Logs will automatically be pushed to CloudWatch and a log group with the same name as your cluster will be created to store your logs. API logs are tagged with labels to help with log aggregation and filtering. Log lines greater than 5 MB in size will be ignored.
You can use the
cortex logs
command to get a CloudWatch Insights URL of query to fetch logs for your API. Please note that there may be a few minutes of delay from when a message is logged to when it is available in CloudWatch Insights.RealtimeAPI:
fields @timestamp, message
| filter cortex.labels.apiName="<INSERT API NAME>"
| filter cortex.labels.apiKind="RealtimeAPI"
| sort @timestamp asc
| limit 1000
AsyncAPI:
fields @timestamp, message
| filter cortex.labels.apiName="<INSERT API NAME>"
| filter cortex.labels.apiKind="AsyncAPI"
| sort @timestamp asc
| limit 1000
BatchAPI:
fields @timestamp, message
| filter cortex.labels.apiName="<INSERT API NAME>"
| filter cortex.labels.jobID="<INSERT JOB ID>"
| filter cortex.labels.apiKind="BatchAPI"
| sort @timestamp asc
| limit 1000
TaskAPI:
fields @timestamp, message
| filter cortex.labels.apiName="<INSERT API NAME>"
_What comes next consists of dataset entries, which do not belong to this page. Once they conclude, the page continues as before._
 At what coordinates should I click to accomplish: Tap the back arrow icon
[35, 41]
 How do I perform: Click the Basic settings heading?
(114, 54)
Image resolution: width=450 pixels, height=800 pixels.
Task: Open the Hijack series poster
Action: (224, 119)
| filter cortex.labels.jobID="<INSERT JOB ID>"
| filter cortex.labels.apiKind="TaskAPI"
| sort @timestamp asc
| limit 1000
You can stream logs directly from a random pod of a running workload to iterate and debug quickly. These logs will not be as comprehensive as the logs that are available in CloudWatch.
# RealtimeAPI
cortex logs --random-pod <api_name>
# BatchAPI or TaskAPI
cortex logs --random-pod <api_name> <job_id> # the job must be in a running state
If you log JSON strings from your APIs, they will be automatically parsed before pushing to CloudWatch.
It is recommended to configure your JSON logger to use
message
or msg
as the key for the log line if you would like the sample queries above to display the messages in your logs.Avoid using top-level keys that start with "cortex" to prevent collisions with Cortex's internal logging.
You can export both the Cortex system logs and your application logs to your desired destination by configuring FluentBit.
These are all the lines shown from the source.